Non-compiler caching

I setup ccache again (trivial) to help me with building freebsd repeatedly. I noticed that much of the time spent in the kernel build process was in building dependency lists using awk.

Why couldn't we apply the ccache idea to everything else? If the same input always means the same output, then we could cache it if it is computationally expensive to compute that output.


Above is a hack that runs like ccache, but tracks all files created by the process (and its subprocesses). Here's a sample run, of counting the number of lines in a file with awk and outputing the result (within awk) to another file.

% /usr/bin/time ./ awk '{x++} END { print "Total records: " x > "/tmp/hello"}' bigdata
Running original...
        1.60 real         0.05 user         0.74 sys
% cat /tmp/hello
Total records: 1000000

# Remove the old output file
% rm /tmp/hello

# Rerun it again, unmodified, and it will use the cached output.
% /usr/bin/time ./ awk '{x++} END { print "Total records: " x > "/tmp/hello"}' bigdata
Using cache...
        0.06 real         0.00 user         0.06 sys
% cat /tmp/hello
Total records: 1000000
It doesn't work with everything just yet, but the problems seem to be with truss's behavior and not the script's fault, like sometimes truss hangs, or it doesn't follow a fork like it should. Beyond truss problems, the scripts doesn't track file renames. It also doesn't understand how to figure out what the input files for each command is. Ideally it would checksum any inputs and use that as the cache key; currently it only checksums the commandline arguments and not the external files being used (such as 'bigfile').
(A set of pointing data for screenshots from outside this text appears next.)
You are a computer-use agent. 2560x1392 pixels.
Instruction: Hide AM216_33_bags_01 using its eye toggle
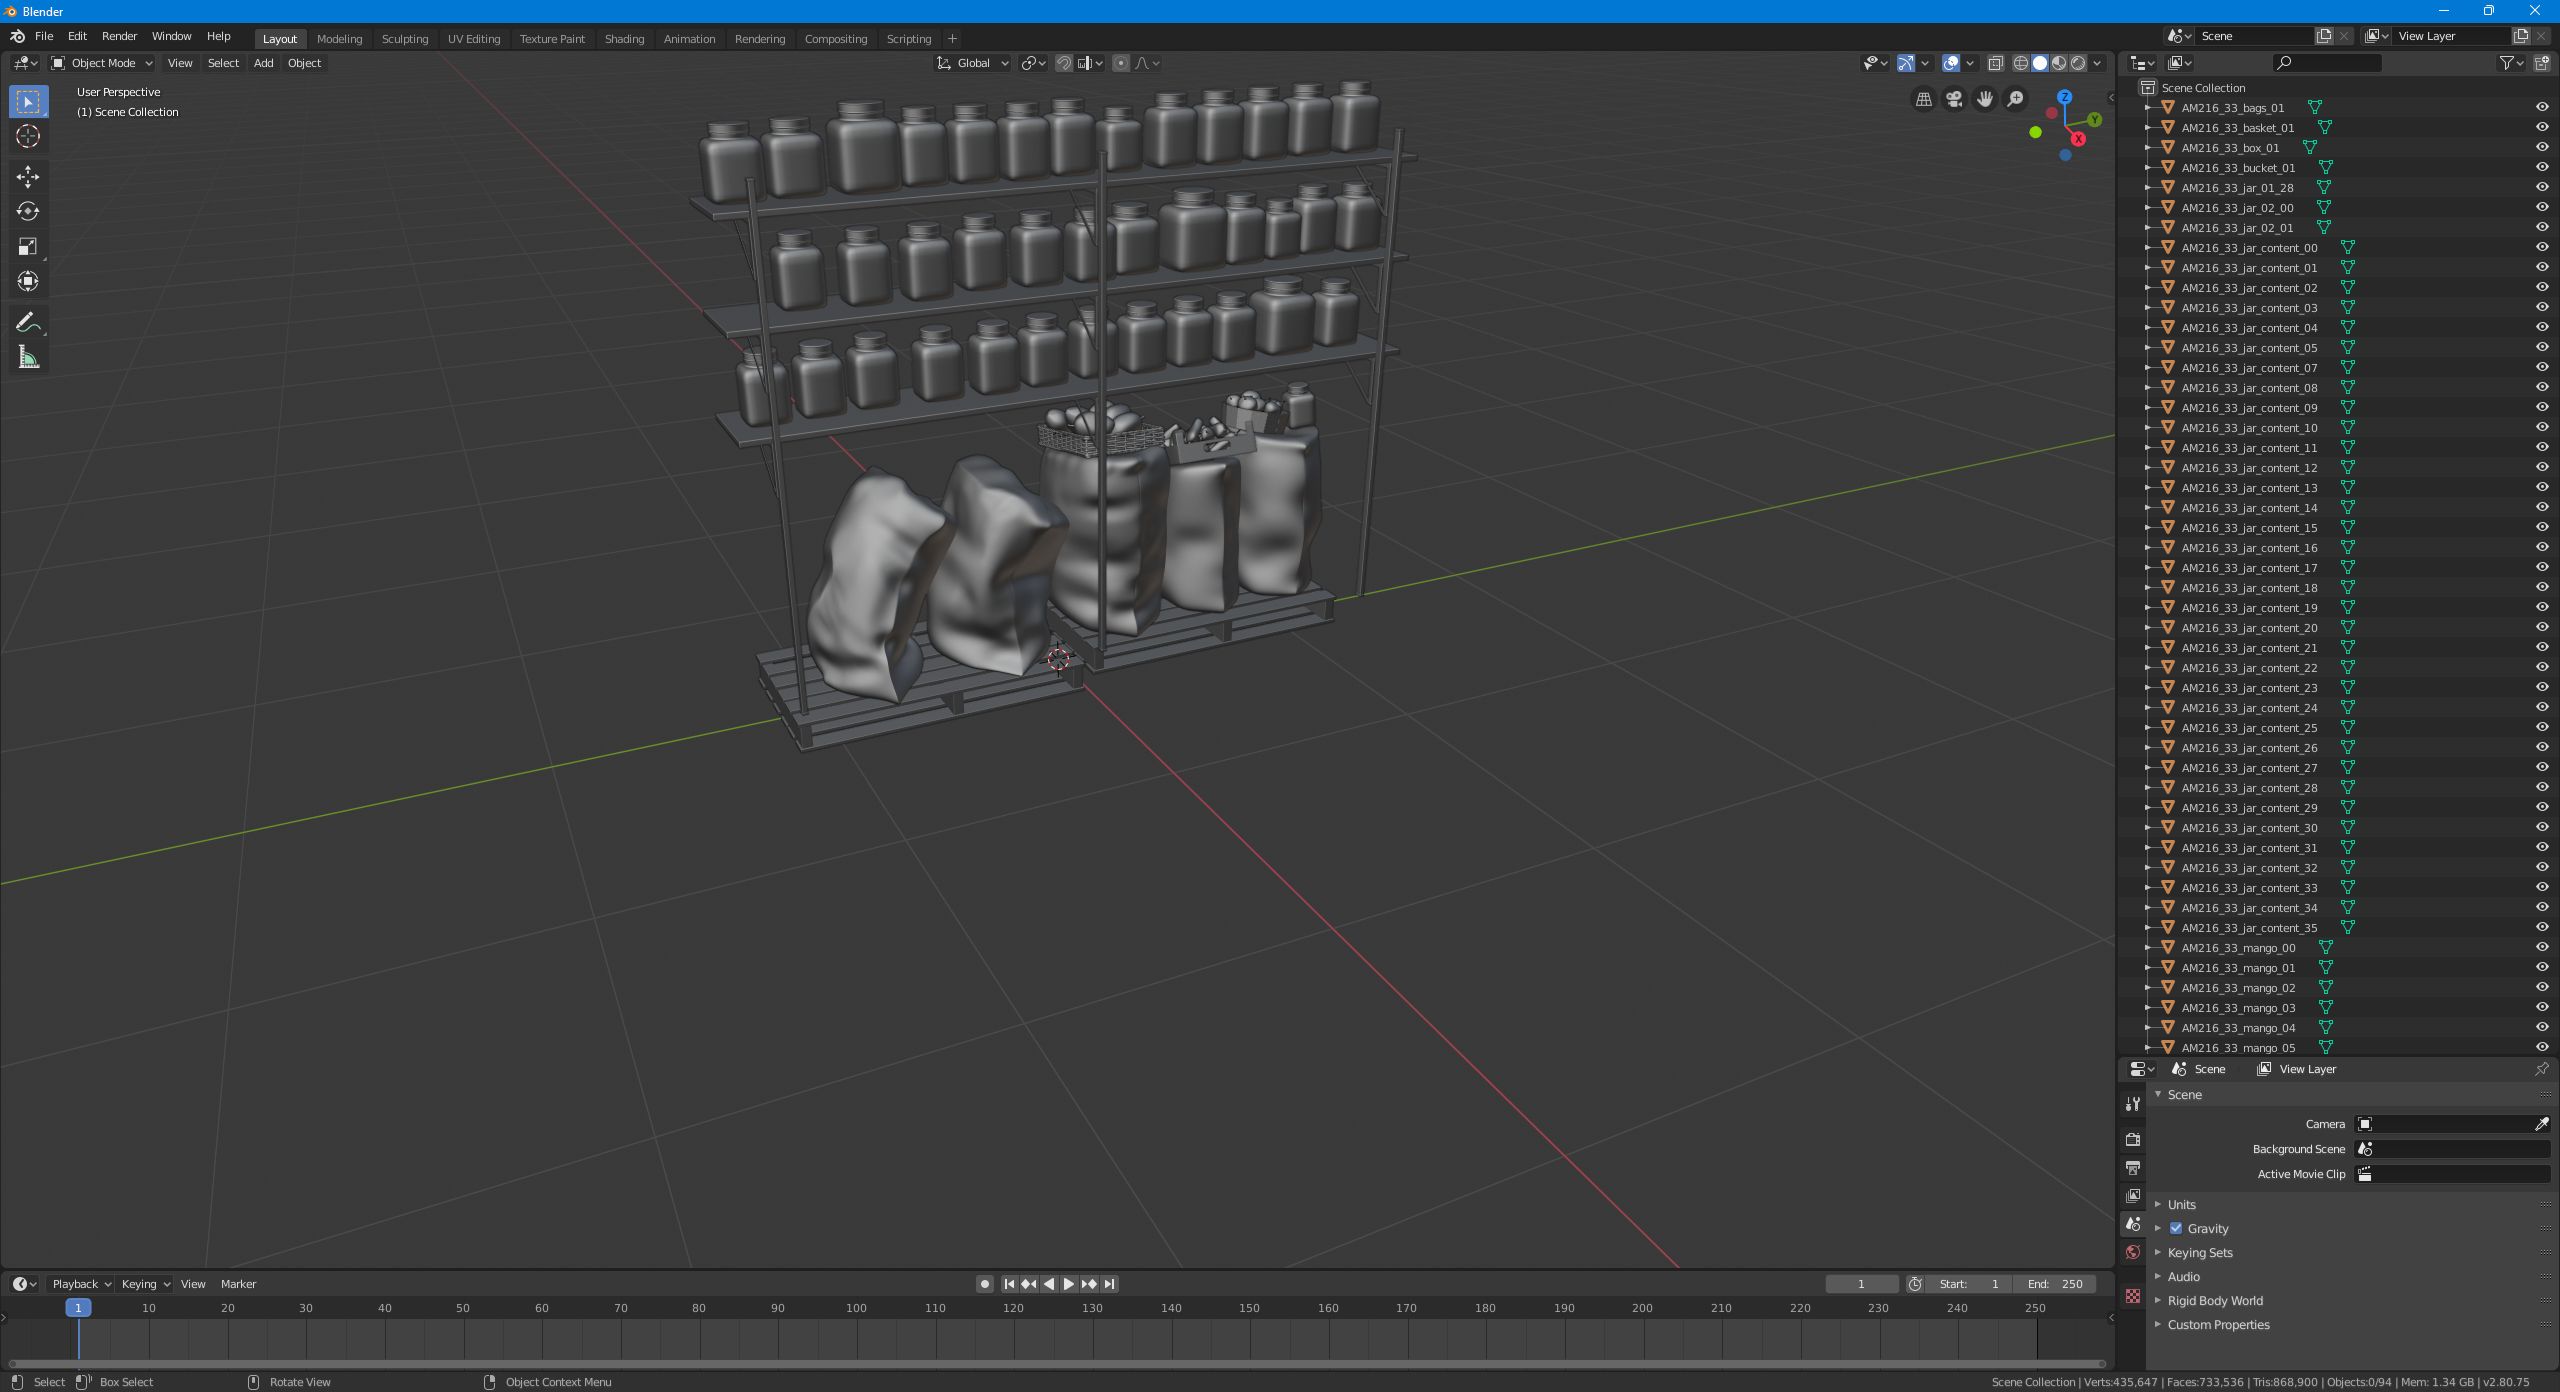point(2543,107)
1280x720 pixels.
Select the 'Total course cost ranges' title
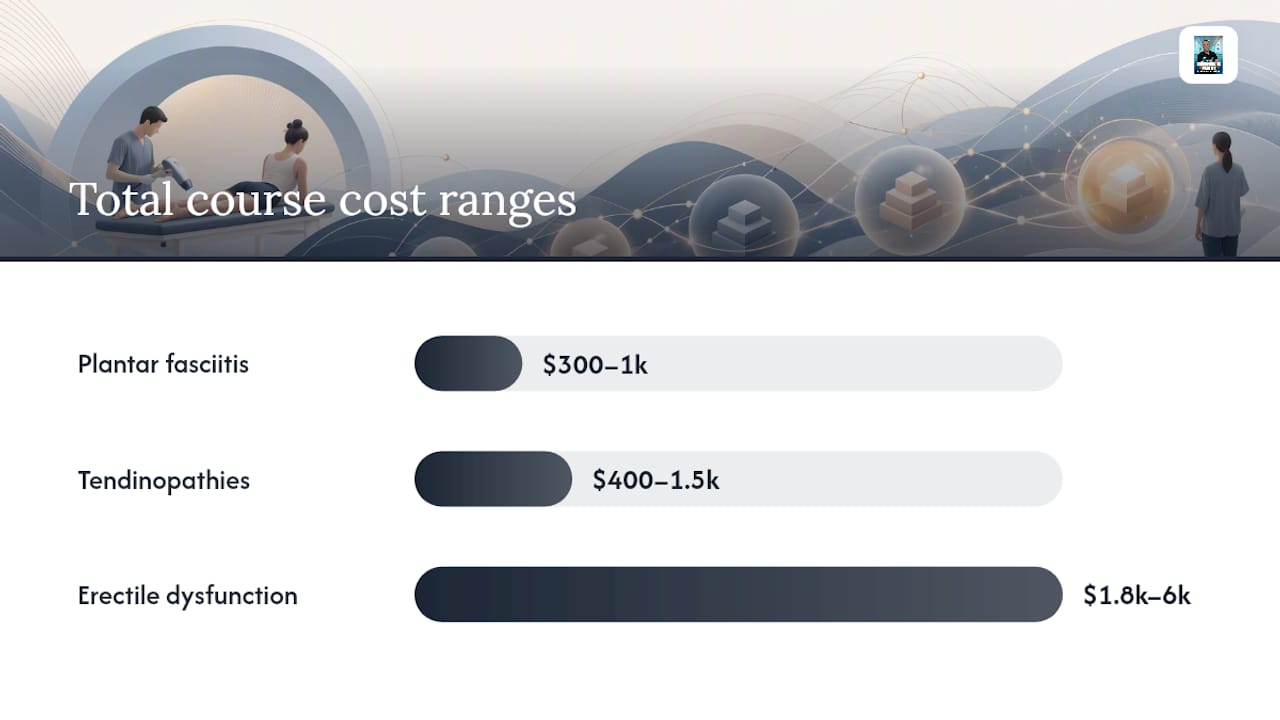(x=323, y=200)
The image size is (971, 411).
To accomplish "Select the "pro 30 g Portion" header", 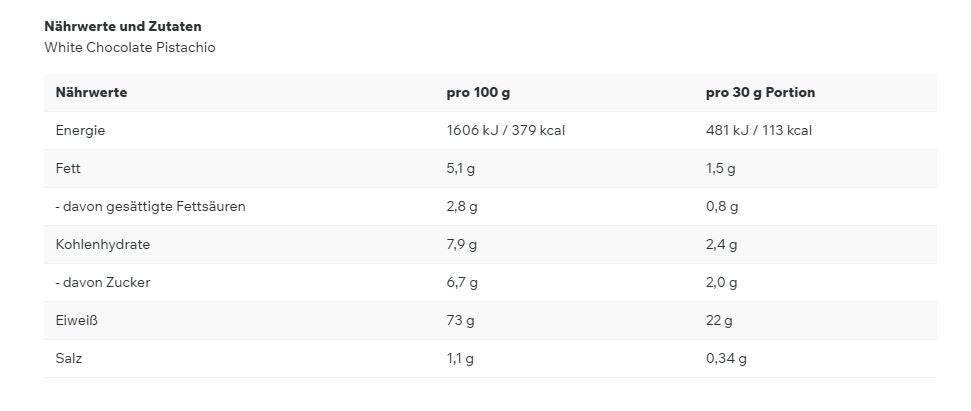I will pos(760,92).
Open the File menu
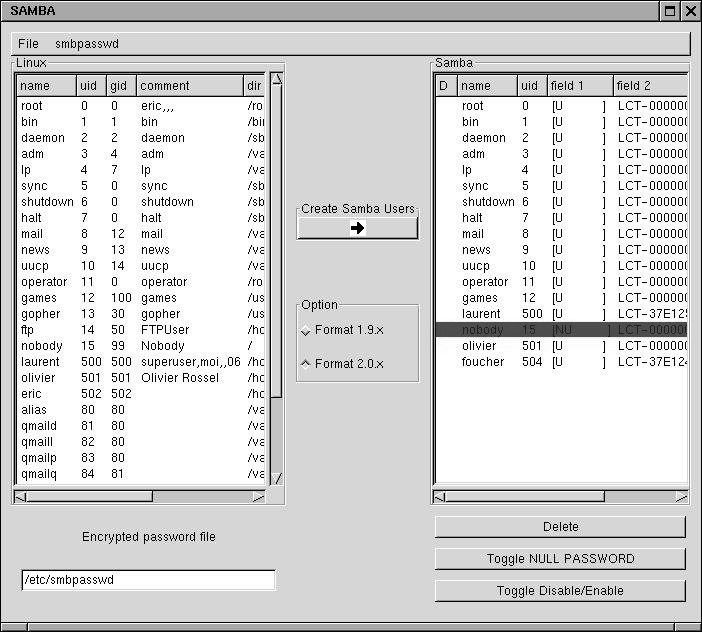 [x=28, y=44]
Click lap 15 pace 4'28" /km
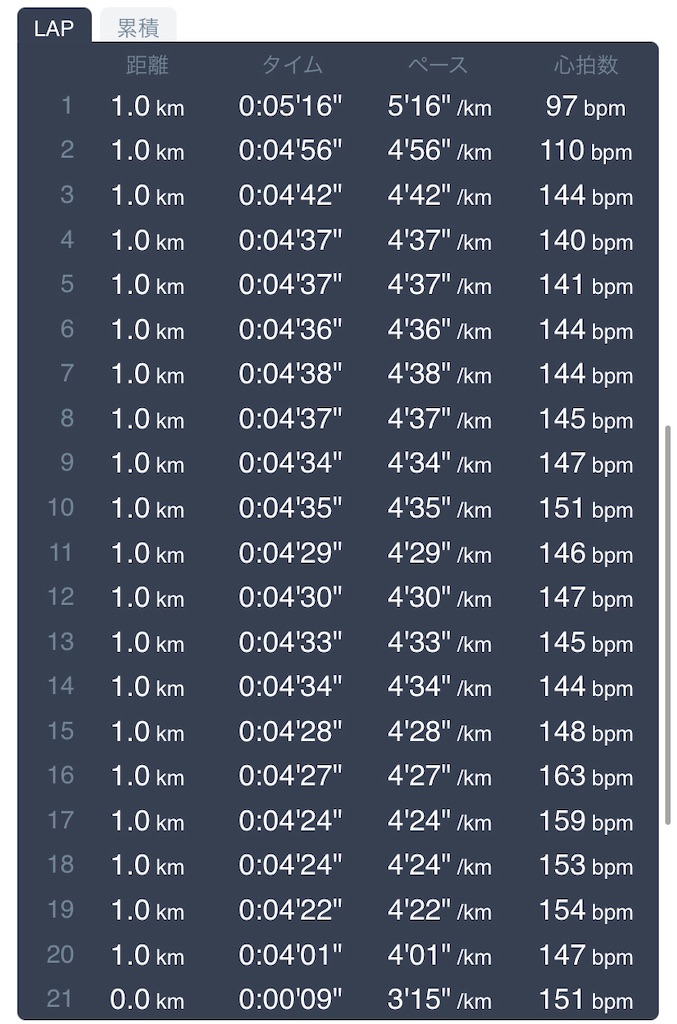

I started initially without using truss, but awk doesn't call open(2) via libc when it opens files, for some reason, and I can't figure out a clean way to capture specific function calls from a process (even a child process).

Dtrace would be sexy here, but it is unavailable in the main freebsd trunk.

The speedup is pretty obvious for cpu-intensive things, but the real test is to see how it performs when working properly and hooked into the freebsd kernel build.